Participants	Diagnosis: schizophrenia. N=8. Age: not reported. Sex: not reported. History: duration ill not reported, age at onset not reported. Setting: in- and outpatient.
Interventions	Olanzapine: fixed/flexible dose: not reported. Allowed dose range: not reported. Mean dose: not reported. N=not reported Risperidone: fixed/flexible dose: not reported. Allowed dose range: not reported. Mean dose: not reported. N=not reported
Outcomes	Global State: CGI. Mental State: PANSS total score, PANSS positive subscore, PANSS negative subscore depression Calgary depression scale Unable to use - Global state: CGI (no usable data). Mental State: (no usable data).
Notes
Risk of bias
Bias	Authors’ judgement	Support for judgement
Adequate sequence generation?	Unclear risk	Random, no further details.

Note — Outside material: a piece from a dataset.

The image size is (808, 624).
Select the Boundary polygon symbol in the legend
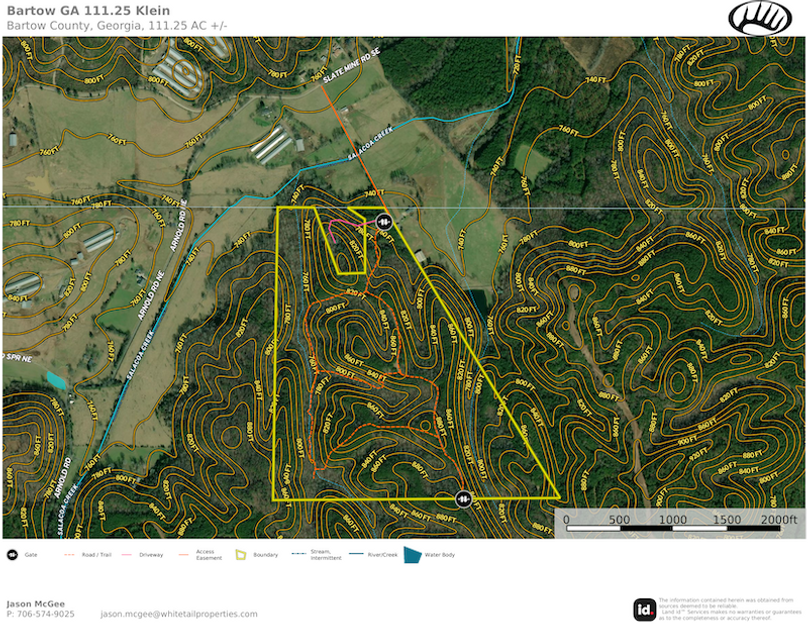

Allocation concealment?	Unclear risk	No further details.
Blinding? Objective outcomes	Low risk	Objective outcomes such as laboratory measures or death are unlikely to have been much affected by problems of blinding
Blinding? Subjective outcomes	Unclear risk	Double, no further details. Whether blinding was successful has not been examined, but the compounds differ quite substantially in side-effects. This can be a problem for blinding
Incomplete outcome data addressed? All outcomes	High risk	Data on leaving the study early were not available.
Free of selective reporting?	High risk	Data were only presented as a poster, data on primary outcomes were missing
Free of other bias?	High risk	The study was sponsored by the manufacturers of olanzapine.